**Reading passage:**
* * *

Estevan Bowl hasn’t had any league play since November due to the COVID-19 pandemic, but it’s still a place where people can come and enjoy open bowling.
Owner Dave Rosenbaum said there are some restrictions, so social distancing is required between groups. Lanes 1 and 4 are open for 10-pin bowling, and 7 and 10 can be used for five-pin bowling.
“We can have up to four people on a lane,” said Rosenbaum. “Each lane has their own table for the bowlers to sit at when they’re not bowling.”
Open bowling is available starting at 4 p.m. on weekdays and 1 p.m. on Saturdays and Sundays.
“We get lots of bookings for what we can take,” said Rosenbaum.
He asks that people phone ahead and book a lane because of their reduced capacity, especially on Friday evenings and on weekends. Their quietest days are typically from Monday to Wednesday.
The customers have been very understanding about the rules and regulations that Estevan Bowl has to operate under, including masks and social distancing.
League numbers were close to previous years before they were shut down at the end of November. While the provincial government has extended restrictions on activities such as leagues for team sports until March 19, Rosenbaum said they hope league bowlers are patient and would come back if given the chance to resume play.
“Lots of league bowlers that we talk to are anxious to come back,” said Rosenbaum.

* * *

**Work request 1:**
List every lane number that the bowling alley article says is open.
**Work request 2:**
Proceed with the bowling alley article, starting right after its last sentence.
The material after this point is separate from the bowling alley article.

* * *

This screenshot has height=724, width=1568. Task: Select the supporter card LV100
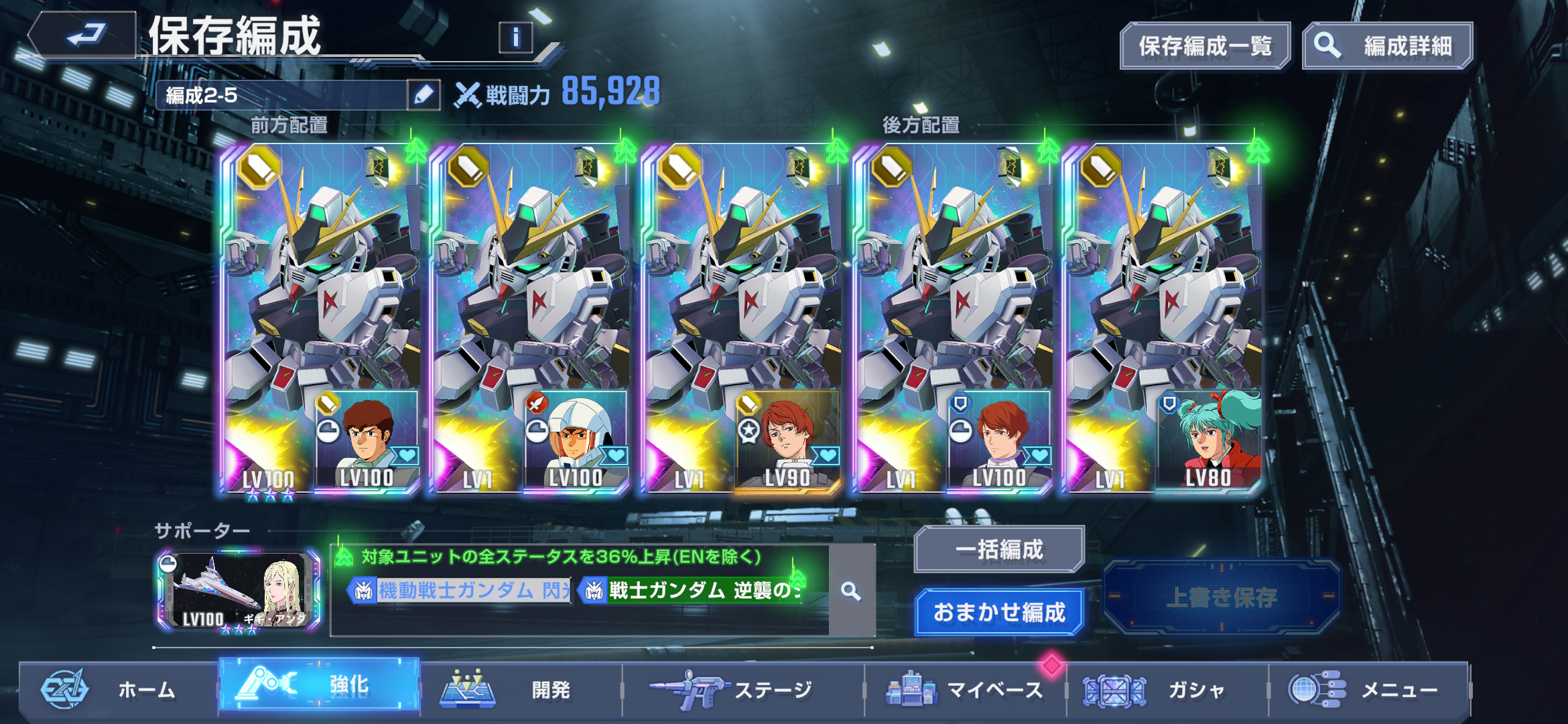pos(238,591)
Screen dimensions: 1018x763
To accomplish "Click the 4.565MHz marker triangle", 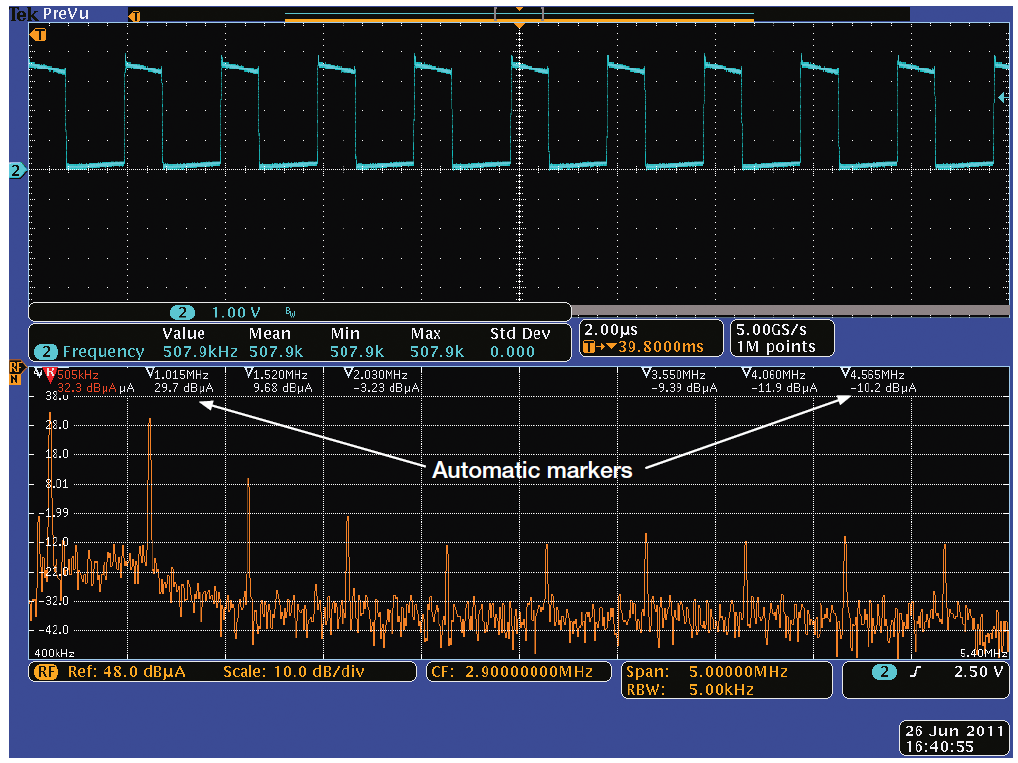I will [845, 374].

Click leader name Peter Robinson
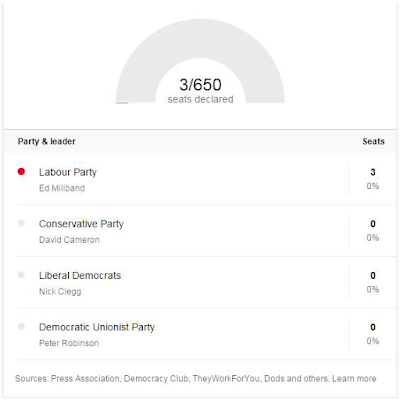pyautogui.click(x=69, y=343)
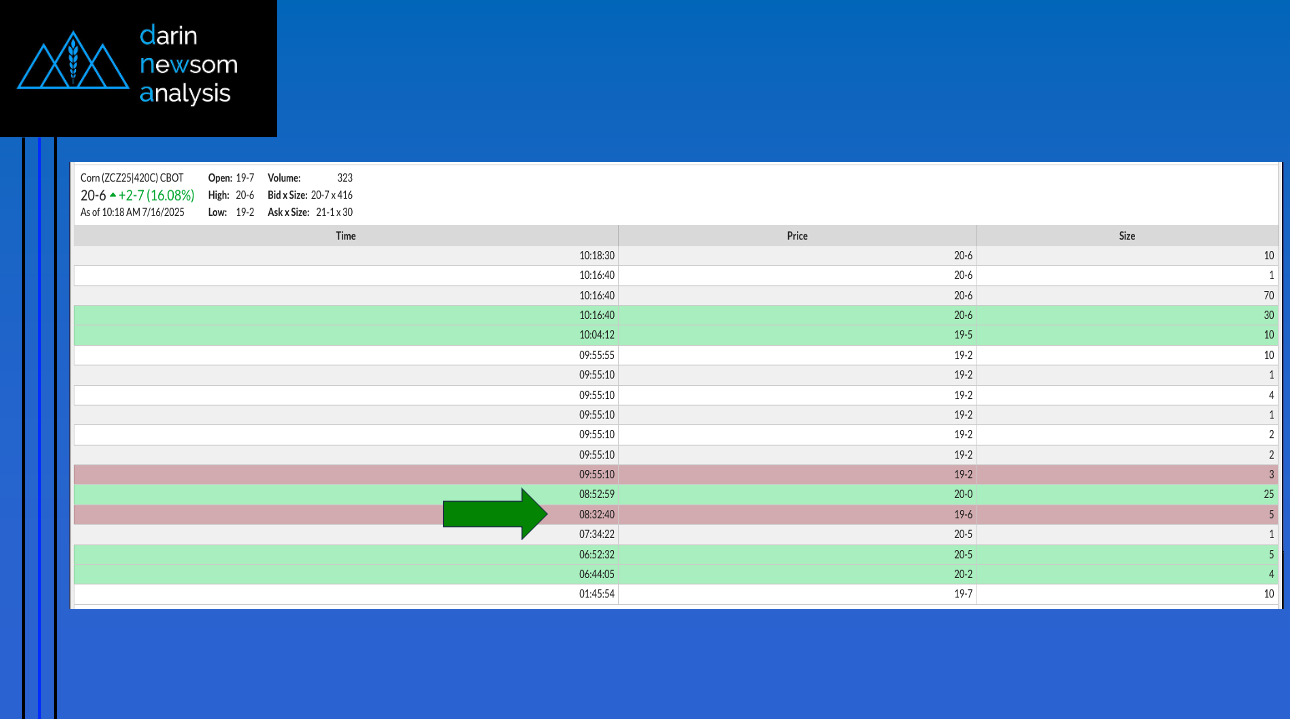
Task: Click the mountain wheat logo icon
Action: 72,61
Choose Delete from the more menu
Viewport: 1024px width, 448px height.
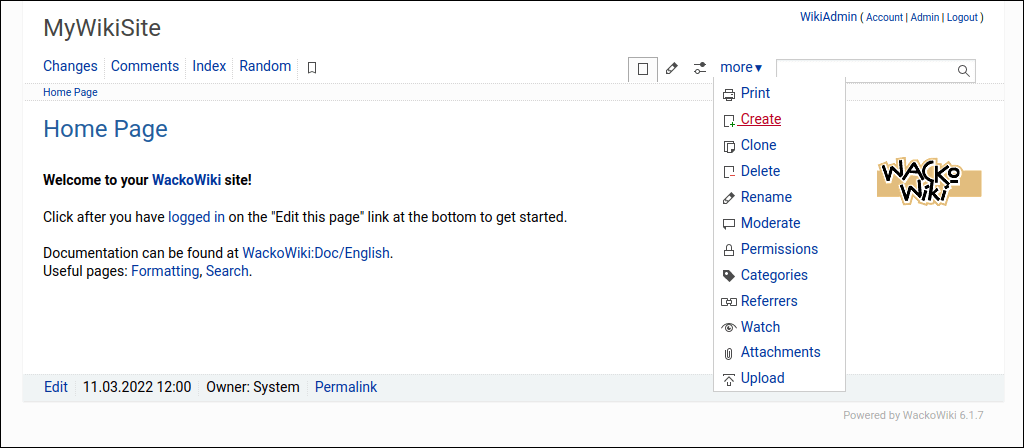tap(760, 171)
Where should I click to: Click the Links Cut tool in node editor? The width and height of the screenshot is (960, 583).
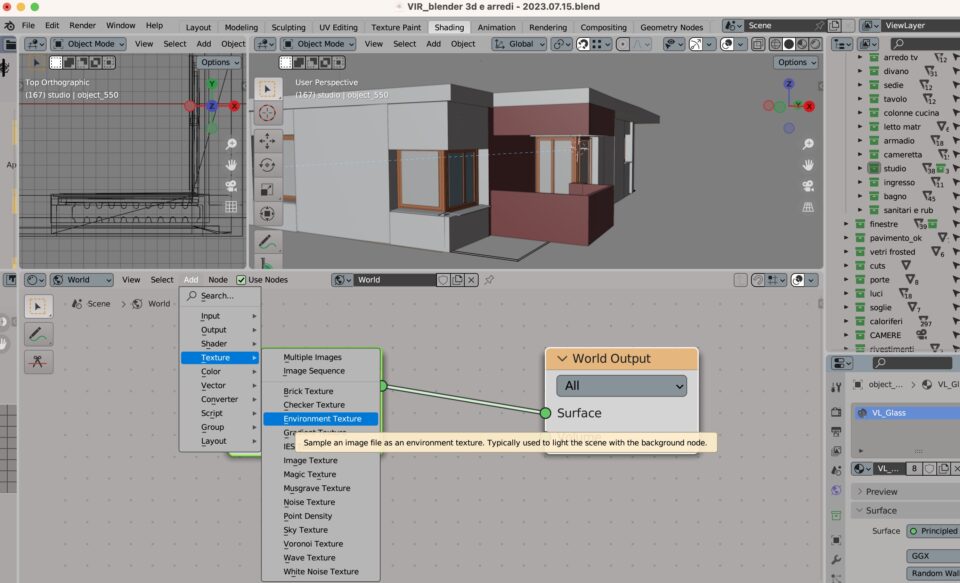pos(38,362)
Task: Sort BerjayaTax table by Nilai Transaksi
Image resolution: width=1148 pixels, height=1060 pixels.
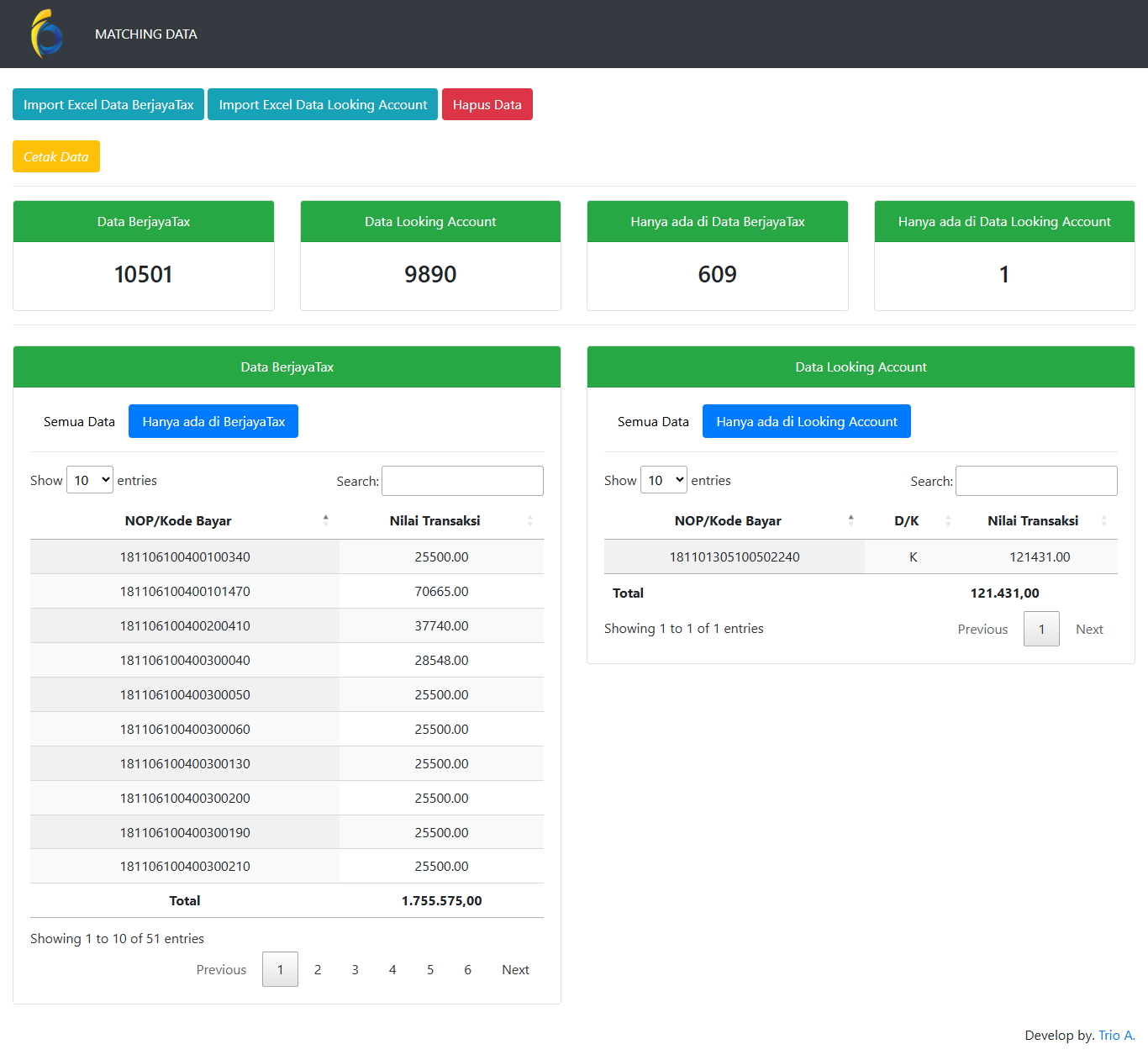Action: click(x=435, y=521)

* * *

**Your response 1:**
1, 4, 7, 10

**Your response 2:**
League play would traditionally wrap up at the end of April, which would mean Estevan Bowl would have a short schedule to finish the season if the provincial government allows leagues to resume next month. If the majority of bowlers wanted to play into May or June, then Estevan Bowl would accommodate those wishes.
As for the other parts of their operations, the EB’s restaurant is open for meals, but they have to do social distancing between tables. Their take-out food operation is doing well, and they have pickup available for customers.
VLTs are open as well, but food or drink is not allowed in the VLT lounge.
Rosenbaum said they would traditionally be really busy with leagues, alley bookings, restaurants and catering. Even when they’re at capacity, it doesn’t seem as busy as they would normally be.
“We’re not going to shut our doors or anything like that,” said Rosenbaum. “We’re going to stay open and we’re going to live through all of this and hopefully get back to normal in the next few months.”